A pressure-resistant fluid encapsulation has a cast wall made of a first metal. The cast wall is provided with a non-manual mechanical reinforcing element. The reinforcing element is formed of a different material from the first metal of the cast wall.

Description

The invention relates to a pressure-resistant fluid encapsulation with a cast wall of a first metal, in particular aluminum.

It is known from US patent specification U.S. Pat. No. 3,761,651 to provide electric power transmission devices with a metal casing. This metal casing encloses within it electrically conductive phase conductors, which are required to be electrically insulated from the metal casing.

The interior of these metal casings is provided with a pressurized electrically insulating gas, requiring the metal casings to be designed as fluid encapsulations which prevent volatilization of the enclosed electrically insulating gas. The electrically insulating gas is usually subjected to a positive pressure in comparison with the surroundings of the fluid encapsulation.

As the pressure is increasingly raised, the fluid encapsulation, acting as a pressure vessel, must withstand ever greater pressures. As a consequence, the wall of the fluid encapsulation is usually made more and more solid and the mass of the fluid encapsulation increases.

Therefore, an object of the invention is to provide a pressure-resistant fluid encapsulation which has a sufficient pressure retaining strength, while the mass is reduced and the amount of cast material used is less.

According to the invention, this is achieved in the case of a pressure-resistant fluid encapsulation of the type mentioned at the beginning by using at least one reinforcing element which mechanically strengthens the cast wall and is made of a material that is different from the first metal.

Pressure-resistant fluid encapsulations are used, for example, in electric power transmission devices. There, the pressure-resistant fluid encapsulations usually have a tubular basic structure, which is aligned coaxially in relation to a longitudinal axis. It is usual to provide connecting flanges on the lateral surface and on the end faces, to allow phase conductors to be introduced into the interior of the pressure-resistant fluid encapsulation in an electrically insulated manner. The flanges are closed, for example by means of flange covers, or are provided with an insulator lead-through for one or more phase conductors to be led through in an electrically insulated manner. The phase conductors are, for example, supported on the fluid encapsulation by means of solid insulators. The interior of the fluid encapsulation may also be filled with an electrically insulating gas, which, for example, has an increased pressure and consequently forms a compressed-gas insulation. By means of the pressure-resistant fluid encapsulation, a spontaneous volatilization of the gas is suppressed. The pressure-resistant fluid encapsulations are in this case usually produced from cast aluminum, inhibiting the occurrence of eddy currents in a cast wall of the pressure-resistant fluid encapsulation that are induced by current flowing through the phase conductors. Aluminum has a low mass. The provision of a reinforcement on a cast wall of the pressure-resistant fluid encapsulation allows the pressure-resistant fluid encapsulation to be mechanically strengthened. As a result, the cast wall is stiffened, relieving the cast metal. When designing the reinforcement, it must be ensured that no closed conductor loops that could lead to the formation of a path for a short-circuiting current occur around phase conductors through which current flows.
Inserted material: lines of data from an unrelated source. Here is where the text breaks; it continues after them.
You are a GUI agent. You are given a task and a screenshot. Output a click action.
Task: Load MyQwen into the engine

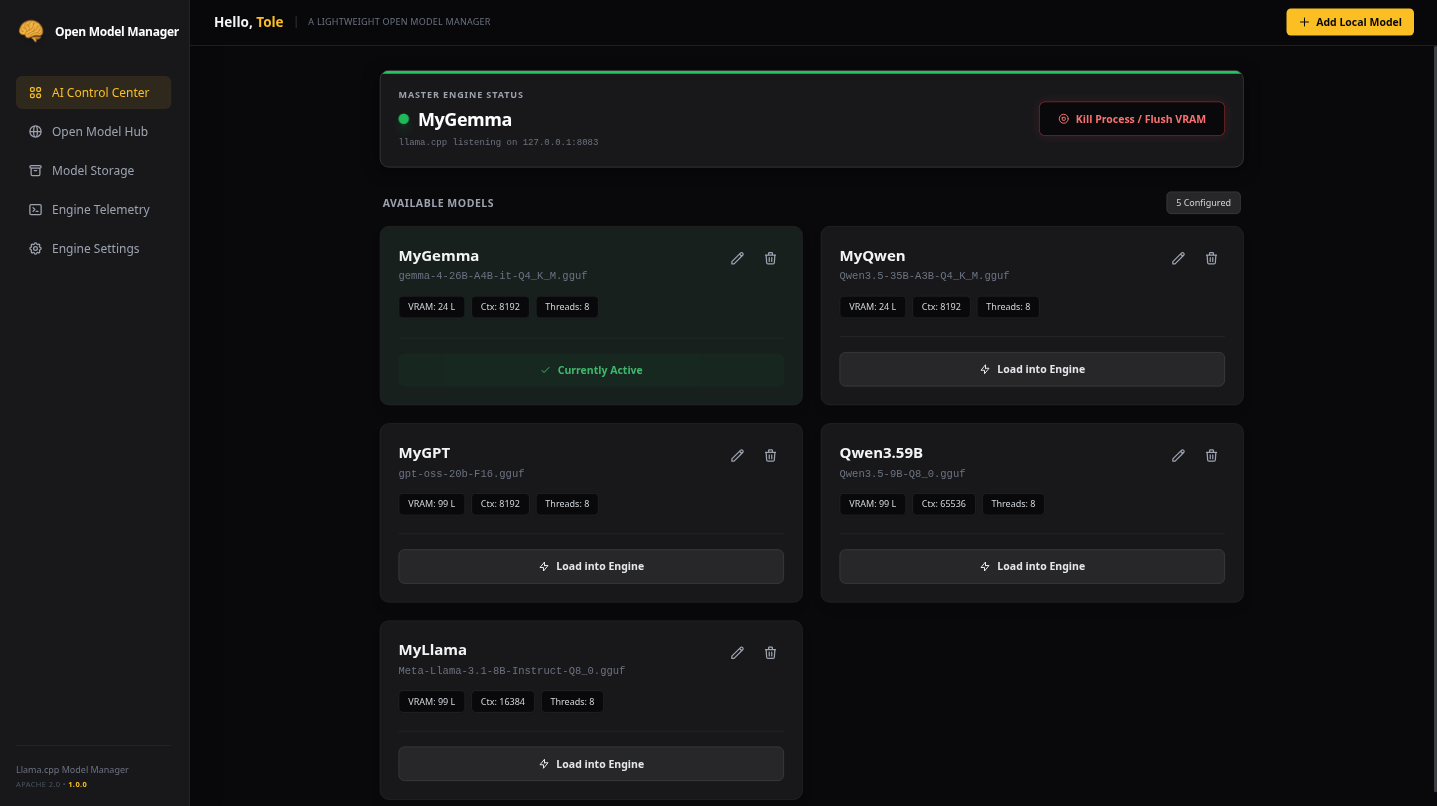(1031, 369)
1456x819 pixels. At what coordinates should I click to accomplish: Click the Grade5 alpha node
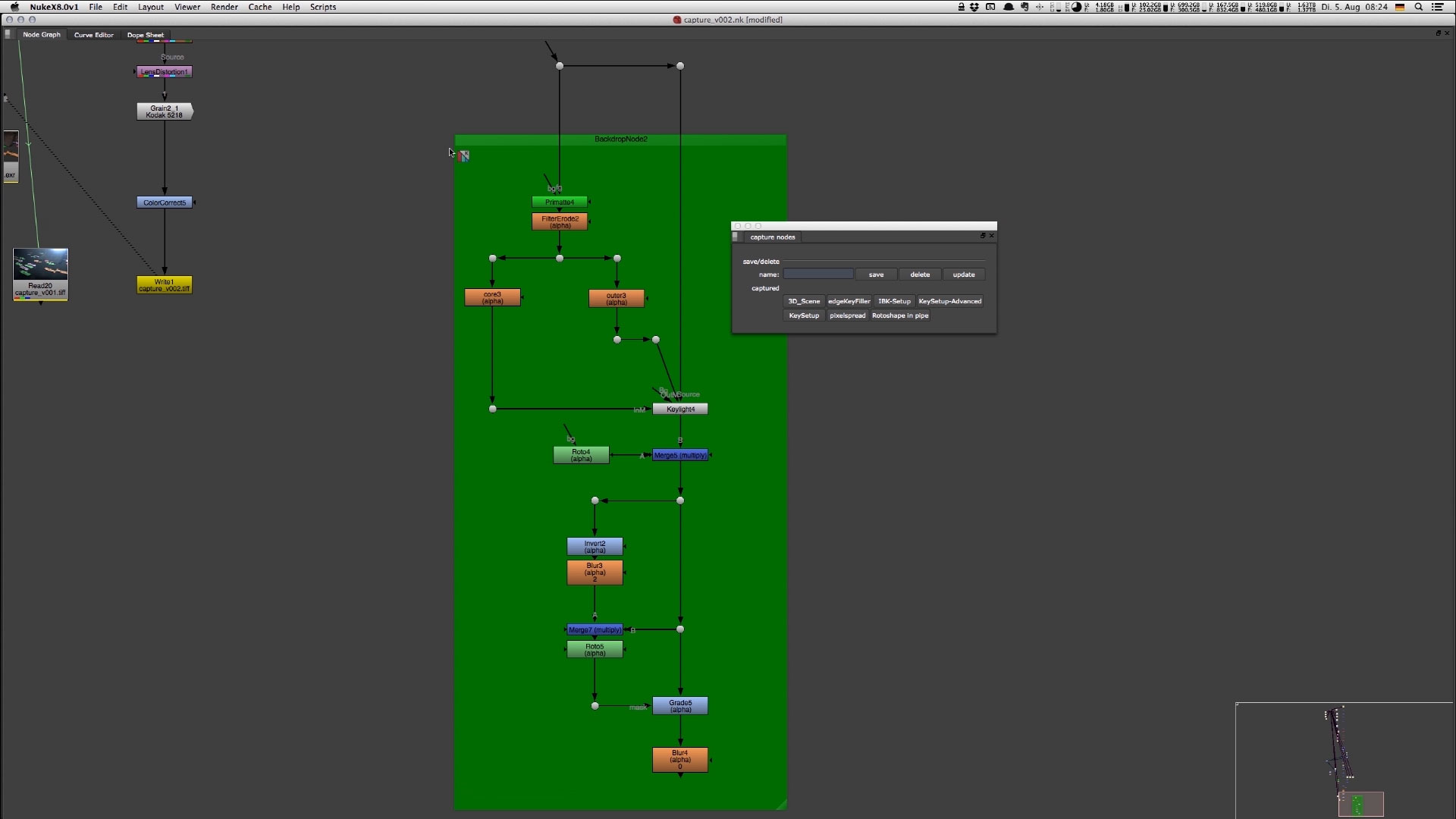tap(680, 705)
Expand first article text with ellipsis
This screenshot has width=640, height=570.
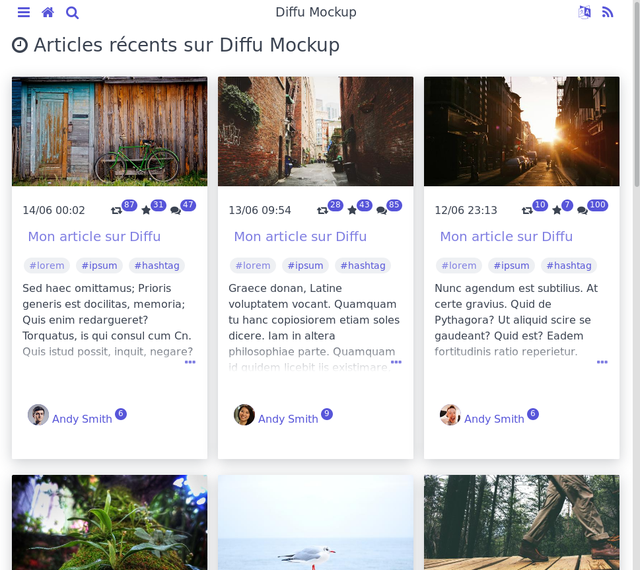click(190, 362)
It may also be advantageously provided that the reinforcing element is at least partially embedded in the cast wall.

At least partial embedding of the reinforcing element makes it possible to connect the cast wall intimately to the reinforcing element. It is particularly advantageous in this respect if the reinforcing element is embedded completely in the cast wall, i.e. the cast wall completely encases the reinforcing element. In this case, it should be advantageously provided that the reinforcing element and the cast wall have approximately the same coefficients of expansion.
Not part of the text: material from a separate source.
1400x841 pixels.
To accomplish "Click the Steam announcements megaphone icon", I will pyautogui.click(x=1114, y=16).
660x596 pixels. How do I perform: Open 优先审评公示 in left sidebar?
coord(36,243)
A further advantageous design may provide that the reinforcing element rests on the cast wall.

Resting of the reinforcing element makes it possible for it to reach around at least a portion of the pressure-resistant fluid encapsulation, and thus to bring about a stiffening of the cast wall from the outside in the manner of a bandage. Such a design is advantageous for retrofitting already existing pressure-resistant fluid encapsulations, in order for example to increase the pressure retaining strength thereof.
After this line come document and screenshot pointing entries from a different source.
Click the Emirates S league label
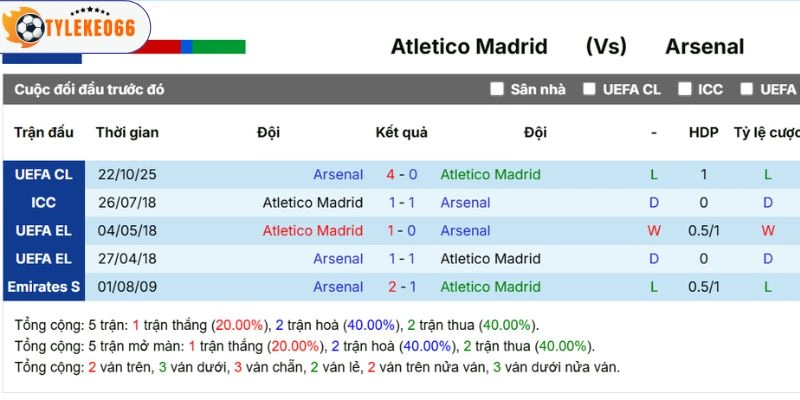The image size is (800, 400). click(x=43, y=286)
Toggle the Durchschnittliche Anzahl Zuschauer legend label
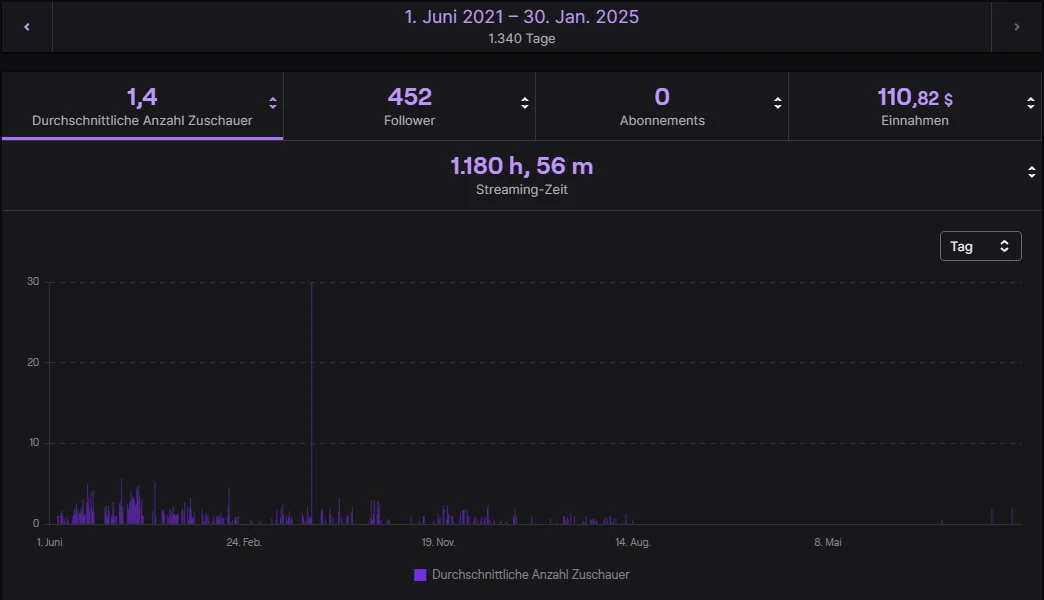The height and width of the screenshot is (600, 1044). [x=530, y=575]
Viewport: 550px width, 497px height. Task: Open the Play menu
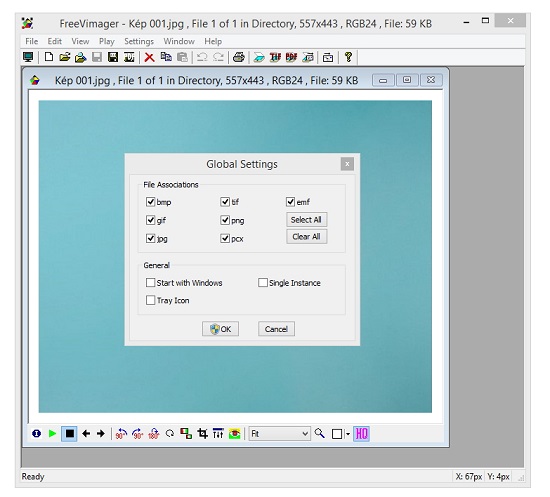[x=107, y=41]
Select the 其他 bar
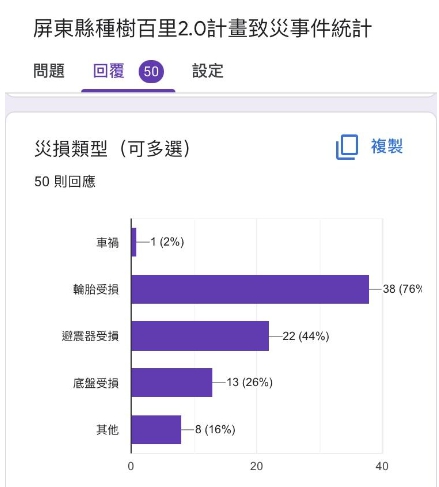The height and width of the screenshot is (487, 439). [x=156, y=429]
It may also be advantageously provided that the reinforcing element runs around in the form of a ring, a short circuit that follows the path of the ring being interrupted by a break or an inhomogeneity of the material.

An annular reinforcing element has the advantage that the axial extent of the ring can be made much smaller in comparison with its radial extent, so that the ring can, for example, be embedded in or placed on a short tubular portion of the fluid encapsulation or can be fastened in some other way. The annular portion of the fluid encapsulation itself only has to be slightly larger. If a break or an inhomogeneity of the material is then provided in the annulus, this prevents the body of the ring from forming a path for a short-circuiting current on the pressure-resistant fluid encapsulation. A break may be created, for example, by interrupting the ring in the form of a slit. However, it may also be provided that a continuous ring runs around uninterruptedly, with an inhomogeneity of the material being brought about by inserting in the ring a material of lower electrical conductivity or a non-magnetic material. For example, it is possible to weld steels of different grades to one another in order to form a continuous ring, an inhomogeneity of the material being created within the annulus by the different electrical properties in order to avoid short-circuiting paths for induced eddy currents.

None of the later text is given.